Капитан ударил в колокол. Откушав тошнотворного мюсли (эта забота о здоровье, куда хлеще шампанский редерер с тонкими кусочками малосольной семги!), мои птички бодро спустились по трапу, быстренько миновали ряды купчишек и вышли прямо на площадь, посредине которой высилась когда-то торжественно-посеребренная и уже славно ободранная статуя Владимира Неистового, которую вначале местные власти под влиянием столичных идей чуть было не снесли, но удержались и толкнули какому-то сумасшедшему американцу, который вот-вот собирался увезти ее в свой жирный рай установить на небоскребе рядом с Гринвич-виллидж. Потом пассажиры пошли бродить по городку.

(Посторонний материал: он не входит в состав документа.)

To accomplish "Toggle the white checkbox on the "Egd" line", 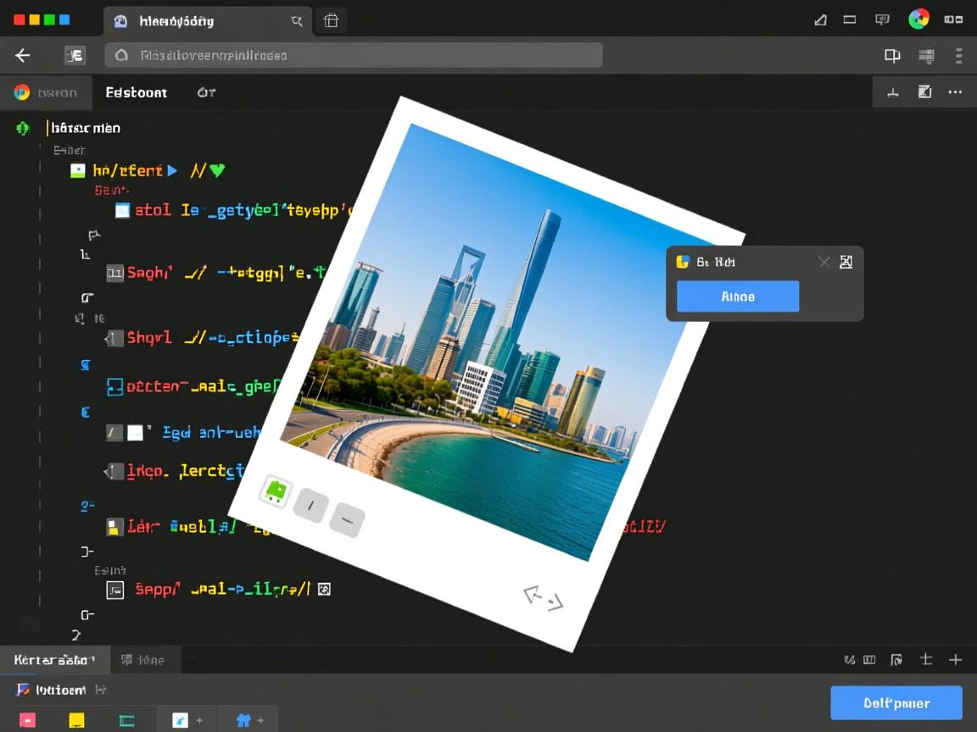I will pos(135,433).
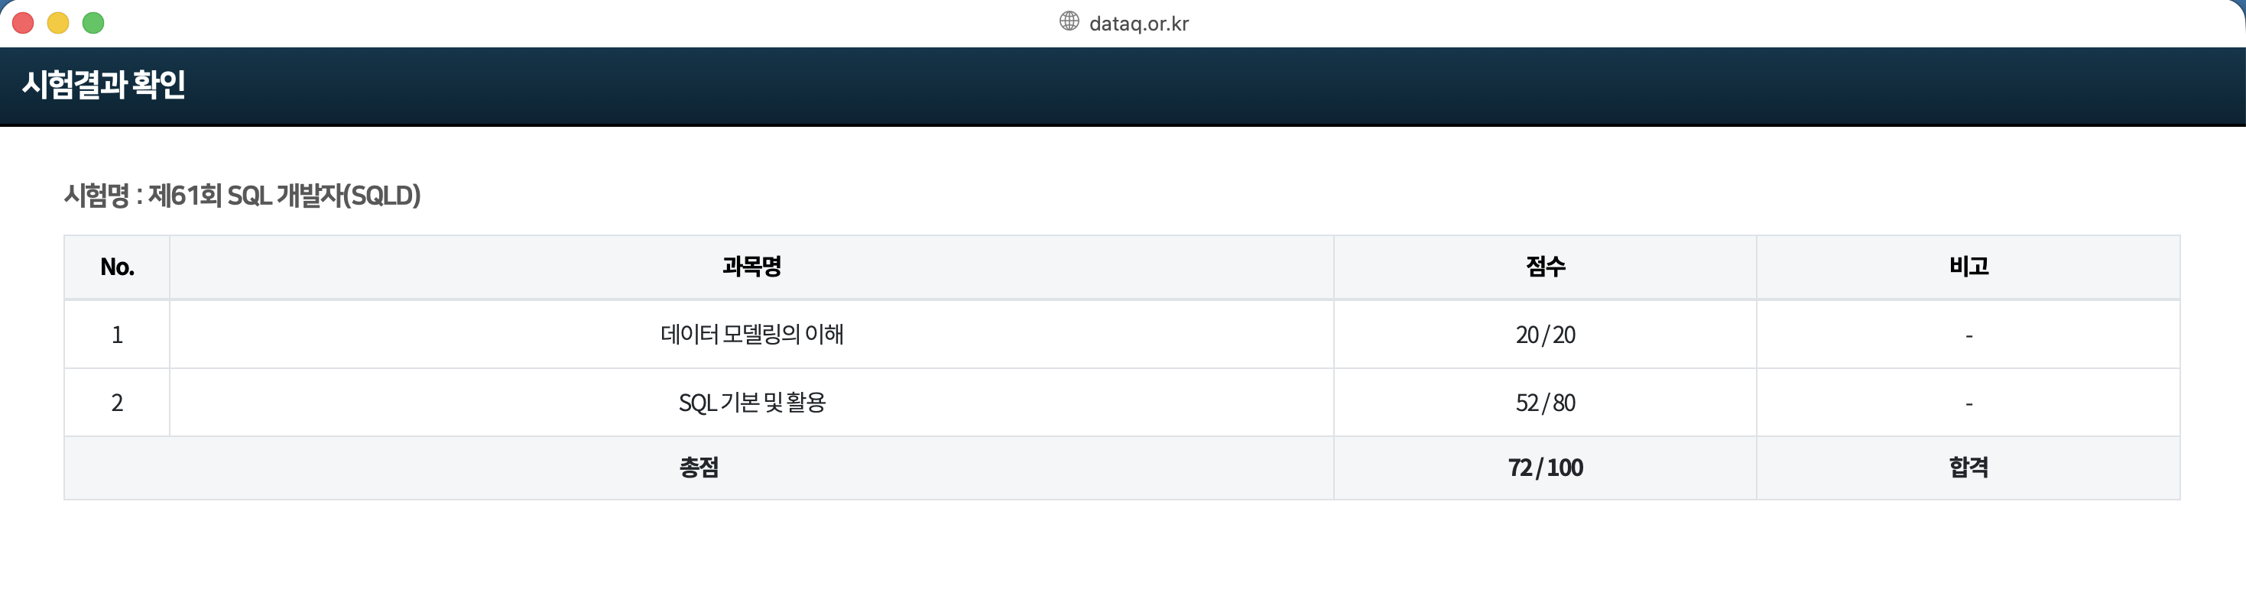The width and height of the screenshot is (2246, 602).
Task: Click the 점수 column header
Action: (x=1545, y=267)
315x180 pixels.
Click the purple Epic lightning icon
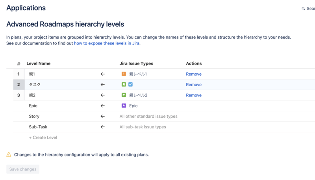click(x=124, y=106)
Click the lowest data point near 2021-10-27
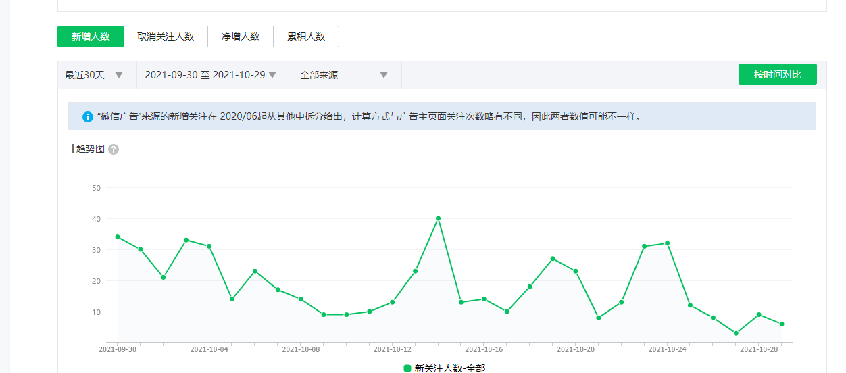This screenshot has height=373, width=846. tap(736, 333)
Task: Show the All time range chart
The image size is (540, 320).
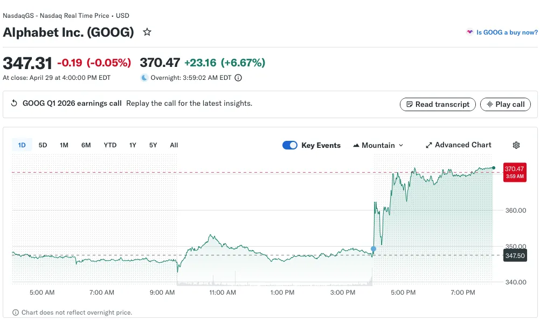Action: click(174, 145)
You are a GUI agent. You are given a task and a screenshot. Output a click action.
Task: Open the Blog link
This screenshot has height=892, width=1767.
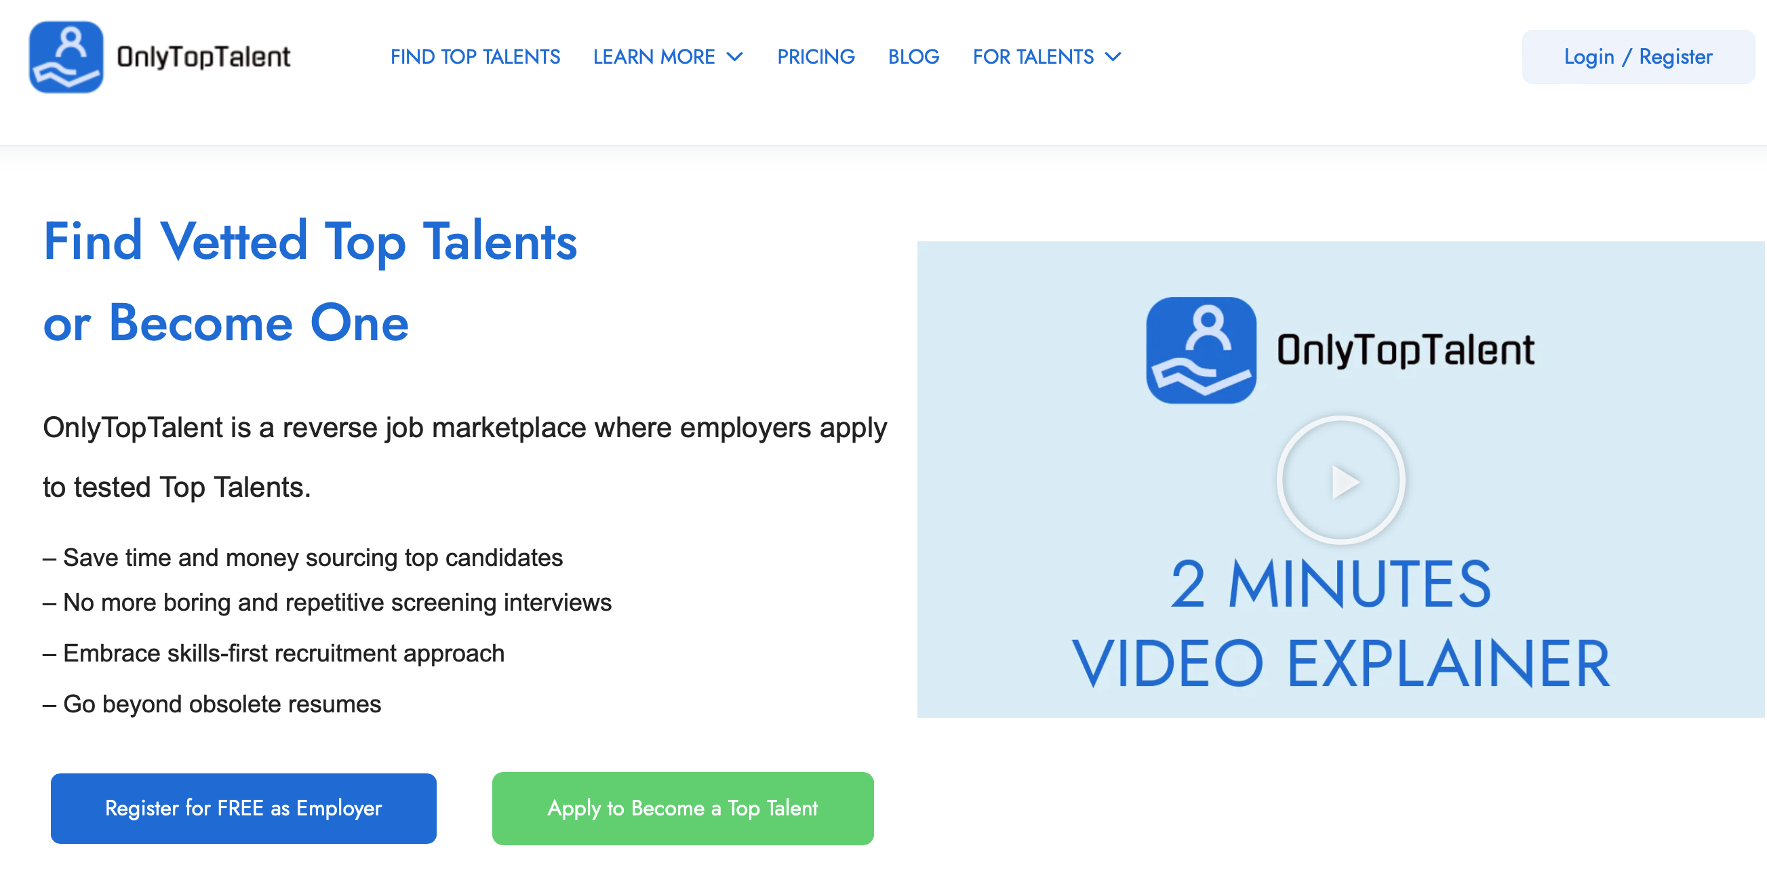[x=913, y=57]
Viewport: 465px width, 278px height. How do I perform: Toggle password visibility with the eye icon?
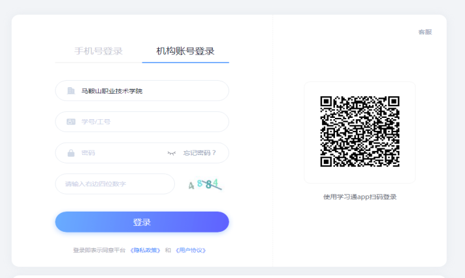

Снова нахлынул на меня водопад воспоминаний о волжских днях среди огородов, садиков, непритязательных домишек и женского населения в кофтах и косынках, вечно с тяжелыми сумками, вечно о чем-то калякающих и совсем не похожих на душевных чеховских трех сестер. О мужиках вспоминать не хотелось — спилась, опустилась провинциальная Россия. Да и столица не лучше. Козмодемьянцы уже привыкли к иностранцам и не пялили на них глаза, как на восьмое чудо света, однако детишки не обидели нас невниманием и мяукали рядом, клянча жвачку и выменивая букетики васильков на иноземные сувениры.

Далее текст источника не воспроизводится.